Records drawn from a dataset:
--- START ---
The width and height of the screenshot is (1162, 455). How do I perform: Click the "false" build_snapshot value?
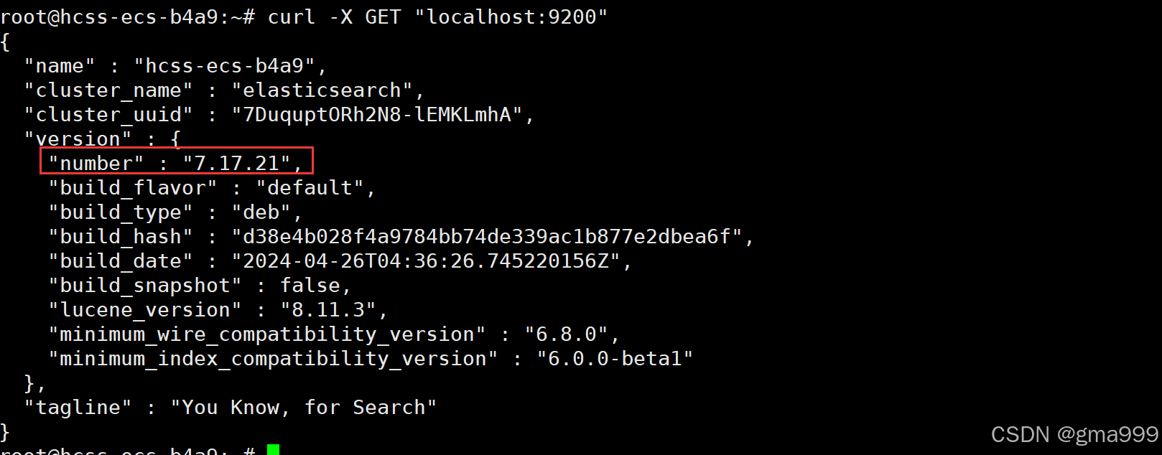[310, 286]
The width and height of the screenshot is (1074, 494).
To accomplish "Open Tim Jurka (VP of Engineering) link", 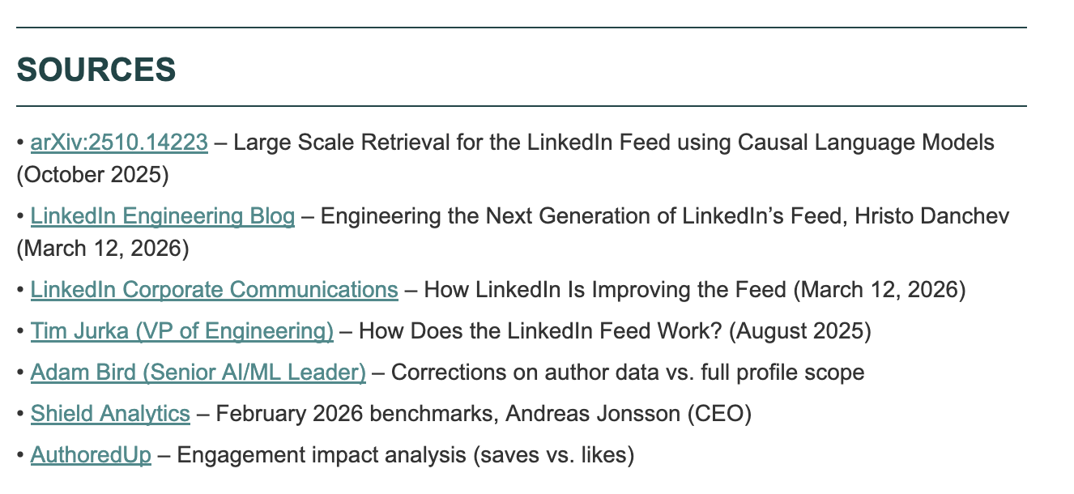I will (181, 331).
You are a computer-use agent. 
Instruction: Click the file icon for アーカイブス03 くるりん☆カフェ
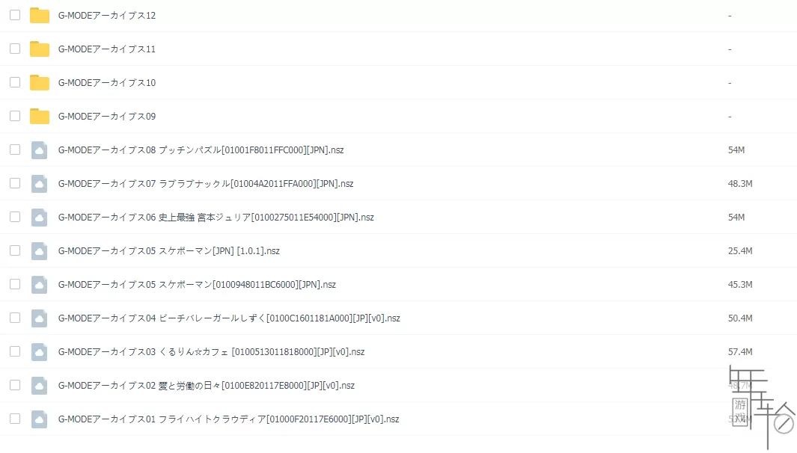[x=40, y=352]
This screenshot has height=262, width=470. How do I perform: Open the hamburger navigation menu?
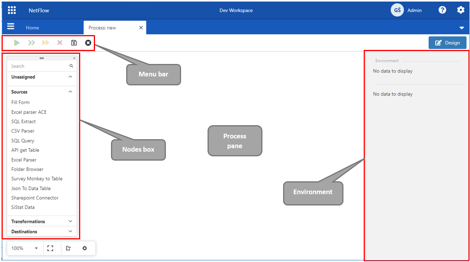pos(11,27)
--- END ---
[Work order] Lines from the one holding "You are a computer-use agent." to the end of the data, both ends included, are to be given again exactly; no pictures belong in the copy.

[Answer below]
You are a computer-use agent. 
Instruction: Click the file icon for アーカイブス03 くるりん☆カフェ
[x=40, y=352]
This screenshot has height=262, width=470. How do I perform: Open the hamburger navigation menu?
pos(11,27)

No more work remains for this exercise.